Im deutschen Raum wären vor allem das bekannte r/ich_iel oder das nur dafür existierende r/placede zu nennen, die sich teils auch über Discord-Server abgesprochen haben.
Kultureller Austausch durch Flaggen, berühmte Symbole und mehr
Der deutsche Bereich war so zuerst links unten zu verordnen, wie auch im Jahr 2017 schon, wanderte dann aber langsam auch nach rechts und bedeckt so fast das ganze Bild von links nach rechts – natürlich nur auf einer kleinen Fläche, aber durchaus sichtbar für alle. Als fünftgrößte Reddit-Community hat Deutschland durchaus einen Hauptplatz und genug Nutzer, um sich zu verteidigen gegen andere, die die Pixel wieder ersetzen wollen.
Relativ gut gelungen ist zum Beispiel die Überschneidung der deutschen und französischen Flagge, die man mit dem Arte-Logo gelöst hat. Da der Sender vor allem in Deutschland und Frankreich sehr präsent und bekannt ist – und unter Insidern als ein richtiger Kultsender, auch in der deutschen Meme-Szene, bezeichnet werden kann – ist diese Symbolik mehr als gelungen. Ebenfalls vereint sich Deutschland mit Ländern wie Belgien oder der Flagge der Europäischen Union.
An einer anderen Stelle weiter links (s. u.) ist die Europa-Flagge auch nochmals mit einer Friedenstaube darin gekennzeichnet. Um sie herum befindet sich ein deutscher ICE mit “E”-Internet und ihm gegenüber ein französischer TGV mit “5G”-Internet – auch in Bildform spart man also nicht mit Scherzen.
Wie man im Bild ebenfalls sieht, wollte man zudem verschiedene Kunstwerke nicht zerstören, weshalb man ein Portal in Anlehnung an die Portal-Reihe geschaffen hat, in dem die deutsche Flagge verschwindet und etwas weiter wieder auftaucht.
Neben bekannten Figuren landeten aber auch Symbole wie das Ü-Ei, die Tigerente oder das Erdbeermarmeladenbrot von Tom auf der Leinwand. Man baut also kreativ Memes ein, setzt diese aber auf die eigene Landesflagge.
Ist r/place zu nationalistisch, zu fokussiert auf Länder?

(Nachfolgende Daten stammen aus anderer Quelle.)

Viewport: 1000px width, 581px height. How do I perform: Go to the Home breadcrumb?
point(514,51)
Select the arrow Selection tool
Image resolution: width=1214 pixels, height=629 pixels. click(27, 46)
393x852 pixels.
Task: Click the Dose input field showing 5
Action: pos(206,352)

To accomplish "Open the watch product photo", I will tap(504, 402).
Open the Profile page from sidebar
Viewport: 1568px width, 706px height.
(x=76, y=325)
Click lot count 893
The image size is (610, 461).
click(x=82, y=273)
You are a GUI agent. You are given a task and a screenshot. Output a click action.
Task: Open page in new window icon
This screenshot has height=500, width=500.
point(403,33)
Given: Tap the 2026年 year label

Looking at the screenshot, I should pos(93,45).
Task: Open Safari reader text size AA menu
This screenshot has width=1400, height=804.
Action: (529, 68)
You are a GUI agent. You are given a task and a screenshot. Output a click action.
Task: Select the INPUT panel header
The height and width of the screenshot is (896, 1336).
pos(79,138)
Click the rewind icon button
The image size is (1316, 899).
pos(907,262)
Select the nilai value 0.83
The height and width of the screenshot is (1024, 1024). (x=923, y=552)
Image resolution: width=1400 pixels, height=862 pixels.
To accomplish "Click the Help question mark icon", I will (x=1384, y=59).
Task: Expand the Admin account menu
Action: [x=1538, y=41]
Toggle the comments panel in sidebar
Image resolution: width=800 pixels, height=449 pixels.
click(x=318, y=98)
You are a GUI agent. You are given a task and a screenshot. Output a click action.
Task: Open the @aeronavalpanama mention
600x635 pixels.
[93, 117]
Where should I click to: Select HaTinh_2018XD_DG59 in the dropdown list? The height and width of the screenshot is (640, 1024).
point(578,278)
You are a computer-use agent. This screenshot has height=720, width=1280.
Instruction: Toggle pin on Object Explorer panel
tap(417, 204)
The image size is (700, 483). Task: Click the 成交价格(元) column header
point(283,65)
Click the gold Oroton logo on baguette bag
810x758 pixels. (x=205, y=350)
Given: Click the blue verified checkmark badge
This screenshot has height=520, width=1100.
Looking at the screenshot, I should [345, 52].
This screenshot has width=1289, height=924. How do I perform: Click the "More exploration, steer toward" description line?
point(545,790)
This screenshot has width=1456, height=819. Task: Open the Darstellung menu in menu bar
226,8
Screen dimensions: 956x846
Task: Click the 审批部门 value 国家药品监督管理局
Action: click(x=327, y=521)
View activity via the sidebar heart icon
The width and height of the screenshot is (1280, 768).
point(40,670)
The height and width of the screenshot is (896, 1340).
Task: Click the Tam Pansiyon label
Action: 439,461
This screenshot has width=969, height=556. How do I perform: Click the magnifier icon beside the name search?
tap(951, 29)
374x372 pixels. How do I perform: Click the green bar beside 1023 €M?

Das wirft jedoch eine Frage auf, die man sich im Vergleich mit 2017 weniger stellen musste – ist r/place vielleicht ein wenig zu nationalistisch geworden? Viele werfen dem Experiment nun nämlich vor, dass die Kreativität unter den Flaggen leiden würde. Und ja, es gibt weitaus mehr Flaggen – auf natürlich auch mehr Platz als zuvor, andererseits machen Franchises wie Star Wars und Undertale trotzdem an einigen Stellen noch einen größeren Platz aus. Auch große Subreddits verewigen sich ohne Länderbezug.
Der größte Punkt gegen diese Kritik dürfte jedoch der nahtlose Übergang einiger Flaggen ineinander und dessen Symbolik darauf sein. Albert Einstein ist mit deutscher Flagge eindeutig einzuordnen und Asterix kommt nun mal aus Frankreich. Beachtlich ist, mit wie viel Liebe diese prägenden Charakteristika verewigt worden sind und wie wenig sie angefochten werden – schließlich will ja jeder seinen Platz im großen Ganzen.
Und gerade Verknüpfungen wie Arte zeigen, dass es Austausch gibt. Bei der ukrainischen Flagge zum Beispiel sind Herzen angebracht, die die Flaggen sämtlicher Nationen beinhalten und ihre Unterstützung für das Land ausdrücken sollen. Andererseits scheitern Länder wie die USA kläglich daran, ihre Flagge zu halten und haben zu Höchstzeiten maximal einen kleinen Teil inne. Umso kleiner die Community, umso eingeschworener scheint sie teilweise auch zu sein. Ein gutes Beispiel dafür ist auch die niederländische Community, die ebenfalls einen ganzen Streifen besitzt.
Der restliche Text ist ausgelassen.